In some configurations, the graphical object 102 may be supplemented with editing handles 104 to both indicate that the graphical object 102 is selected and to provide points via which the graphical object 102 may be transformed. The editing handles 104 are implicit to the selection operation performed on the graphical object 102, and are not actual parts of the exemplary drawing 100 and/or the graphical object 102 (e.g., they disappear when the graphical object 102 looses focus). In the exemplary drawing 100, the user may desire to transform the graphical object 102 via rotation.
For example, once the graphical object 102 is selected, the user may select a rotation tool (not shown) and/or otherwise issue a rotation command. In some configurations, a center of rotation pointer 106 may then be displayed along with the graphical object 102. In some graphical editing tools, the center of rotation pointer 106 may be displayed in a default position such as at the center of the graphical object 102 (as shown in FIG. 1). Similar to the editing handles 104, the center of rotation pointer 106 and/or any parameters associated therewith (e.g., coordinates of the center of rotation) are not actual parts of the drawing, they are simply implicit to the associated editing operation (e.g., the rotation in the exemplary drawing 100).
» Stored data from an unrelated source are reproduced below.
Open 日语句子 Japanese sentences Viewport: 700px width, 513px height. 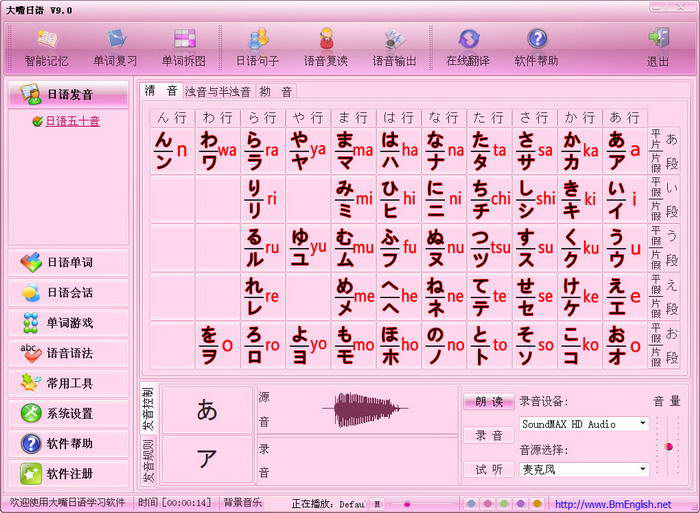tap(259, 46)
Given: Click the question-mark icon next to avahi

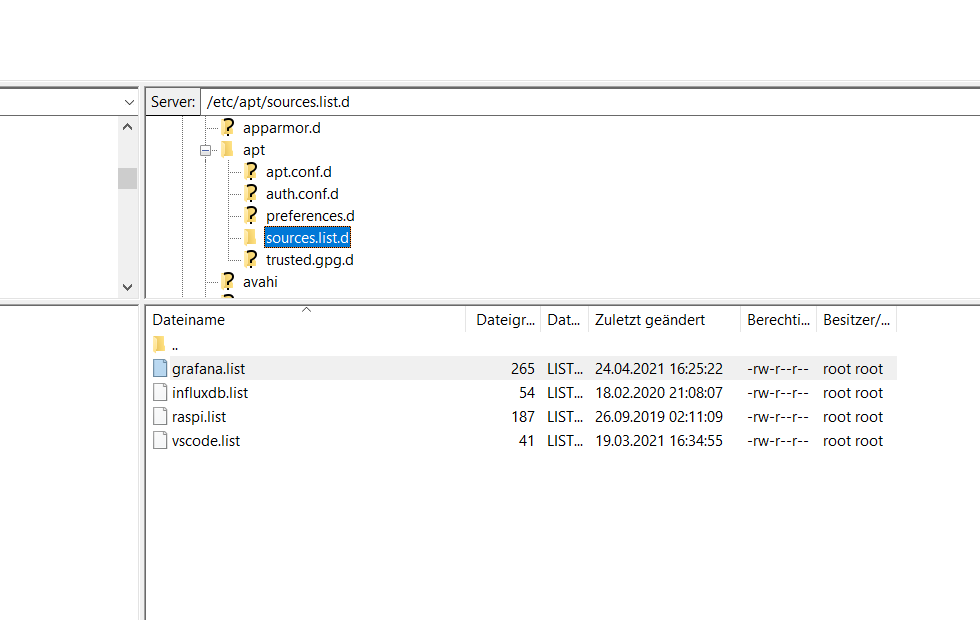Looking at the screenshot, I should coord(227,281).
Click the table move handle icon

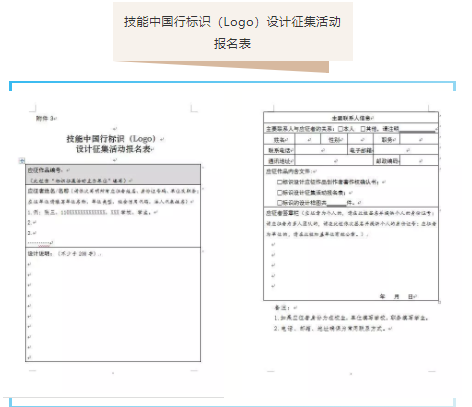coord(22,161)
The user may, according to some configurations, reposition the center of rotation pointer 106 (e.g., by dragging it with a mouse pointer) as desired. The user may then, for example, transform the graphical object 102 by rotating it from a first orientation A to a second orientation B. The graphical object 102 may be rotated about the center of rotation pointer 106 to define the angle of rotation 108. In some graphical editing tools, a value of the angle or rotation 108 may be directly entered by the user to obtain precise rotational transformations of the graphical object 102.
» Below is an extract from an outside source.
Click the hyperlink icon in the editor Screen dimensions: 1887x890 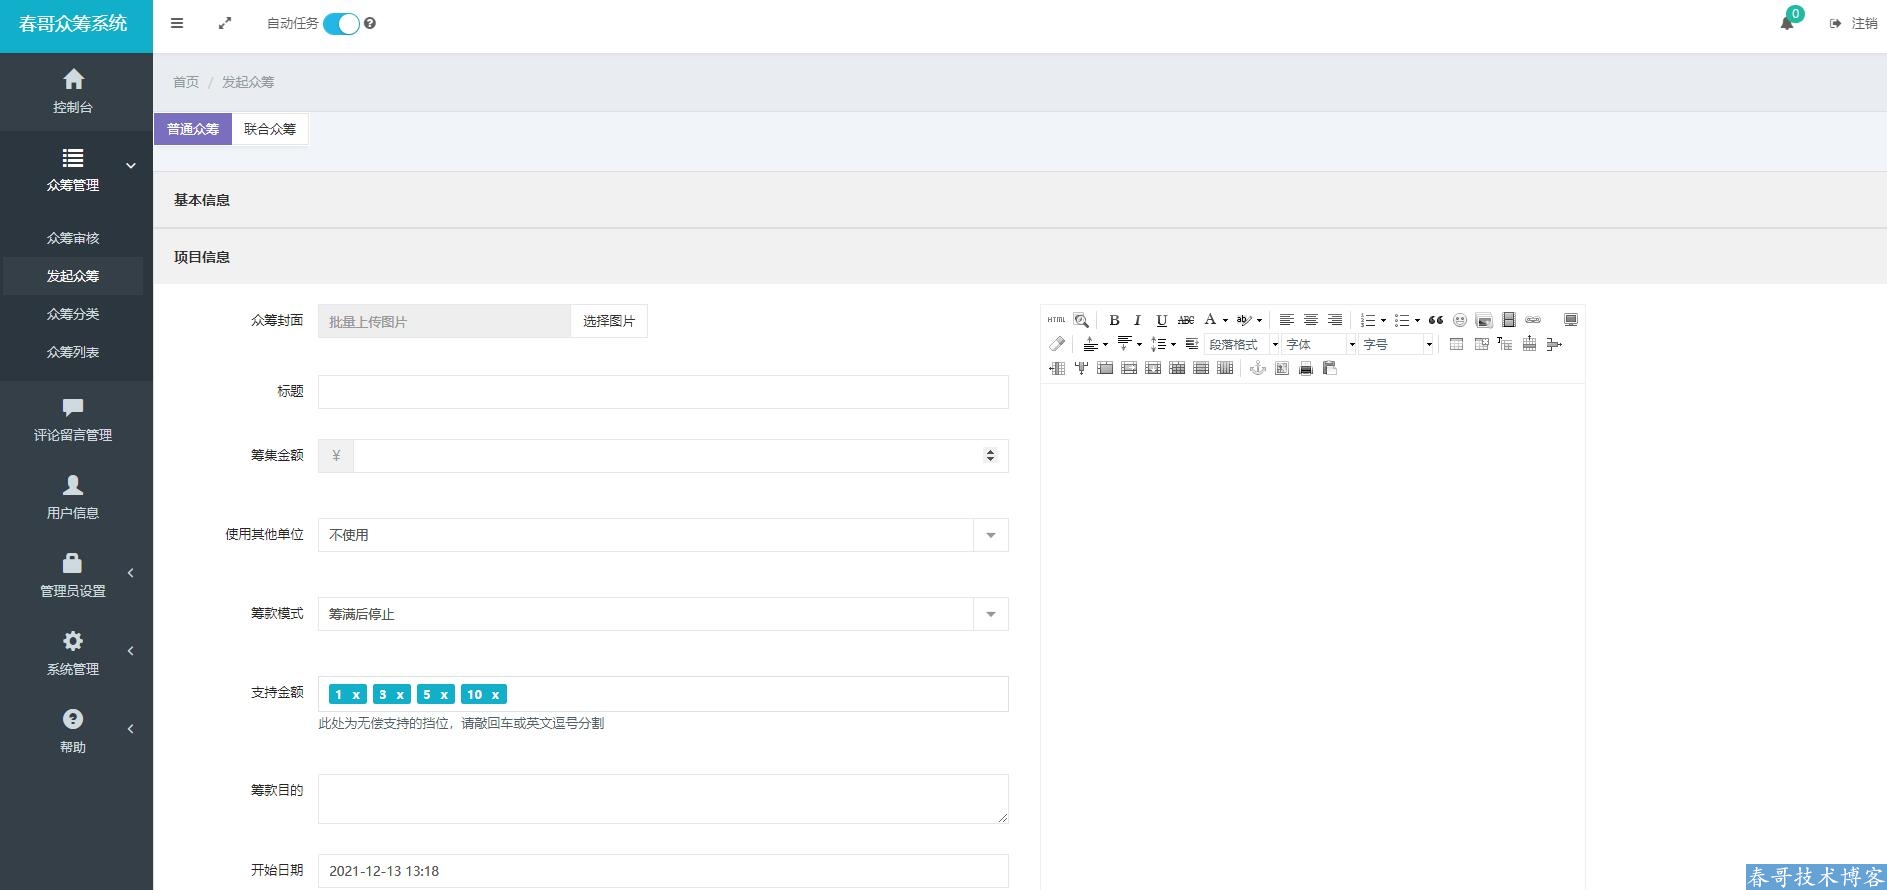coord(1533,320)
In some situations, the user may desire to derive one or more new parameters for the graphical object 102. The user may add parameters to the graphical object 102, for example, to utilize the graphical object 102 in an animation, game, and/or simulation. In some configurations, the added parameters may be derived from other existing parameters of the graphical object 102. The derived parameters may, for example, comprise parameters that may be formed from reversible expressions defined by the user. As an example, one typical method of animating an object (like the graphical object 102) involves utilizing “key frames”. The user may define, for example, how the graphical object 102 should look at specific points in time. In the example drawing 100, the user may rotate the graphical object 102 and then define the new orientation (orientation B) as the orientation the graphical object 102 should have at a specific point in time. The user may then further rotate and/or transform the graphical object 102 and define further orientations for other points in time. An animation system may then, for example, interpolate the values for the parameters of the graphical object 102 between the key frames to determine how to display the “movement” of the graphical object 102.
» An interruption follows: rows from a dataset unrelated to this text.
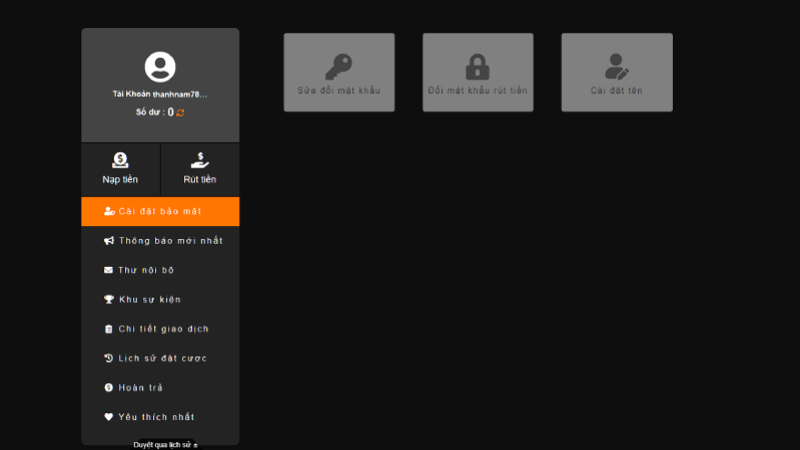Click the Số dư balance text
800x450 pixels.
(154, 113)
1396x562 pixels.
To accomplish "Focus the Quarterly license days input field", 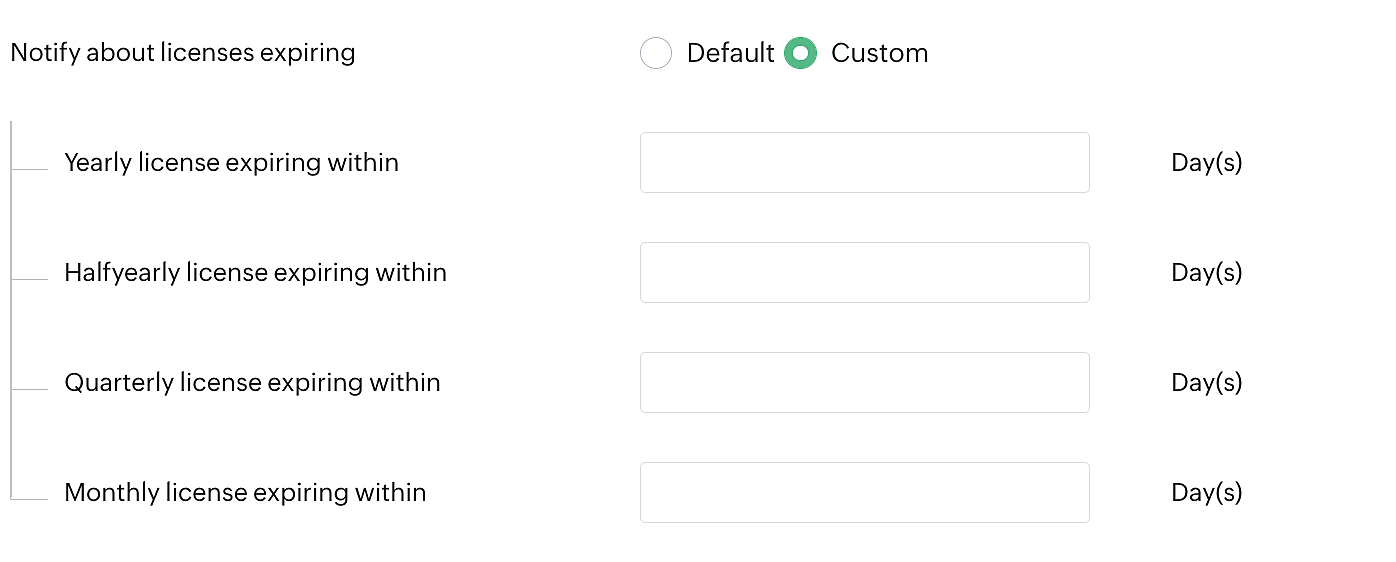I will pyautogui.click(x=864, y=382).
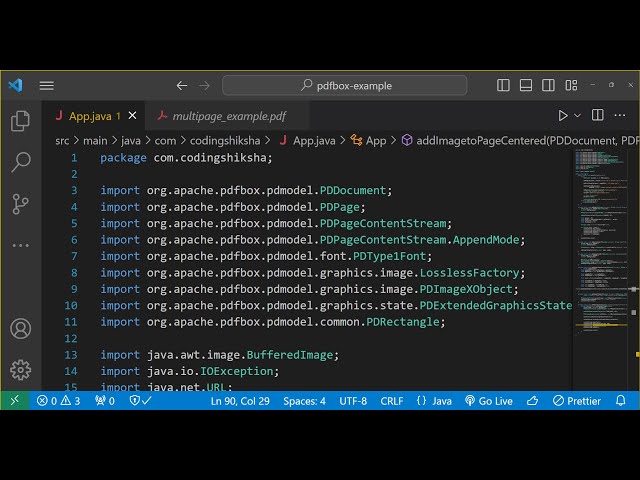Open the Search view in the activity bar

point(20,162)
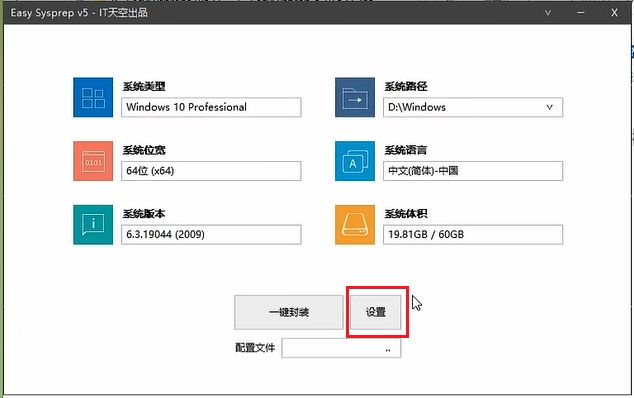Click the Easy Sysprep v5 title bar text
This screenshot has width=634, height=398.
click(79, 13)
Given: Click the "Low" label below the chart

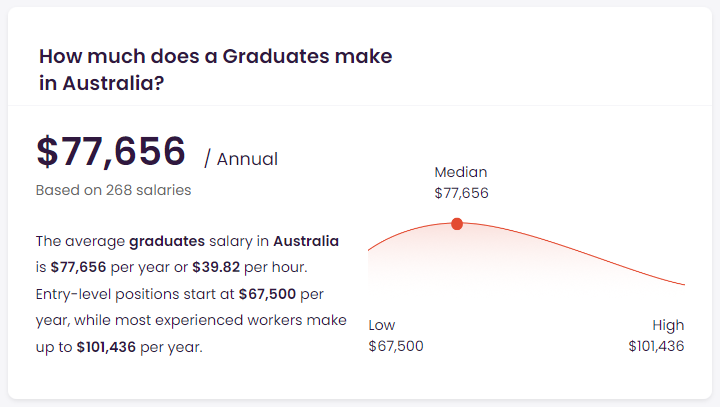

Adding parameters such as derived parameters to the graphical object 102 typically requires the user to use a method such as “key frames” and/or requires the user to manipulate parameter data via a parameter list (which may exist in a separate editing tool and/or window). The user of typical graphical editing tools may not be able to directly define and/or derive parameters within the drawing 100 and/or may not otherwise be able to easily define a graphical transformation (e.g., the rotation in FIG. 1) as a derived parameter for the graphical object 102.
Accordingly, there is a need for systems and methods for improved graphical parameter definition that address these and other problems found in existing technologies.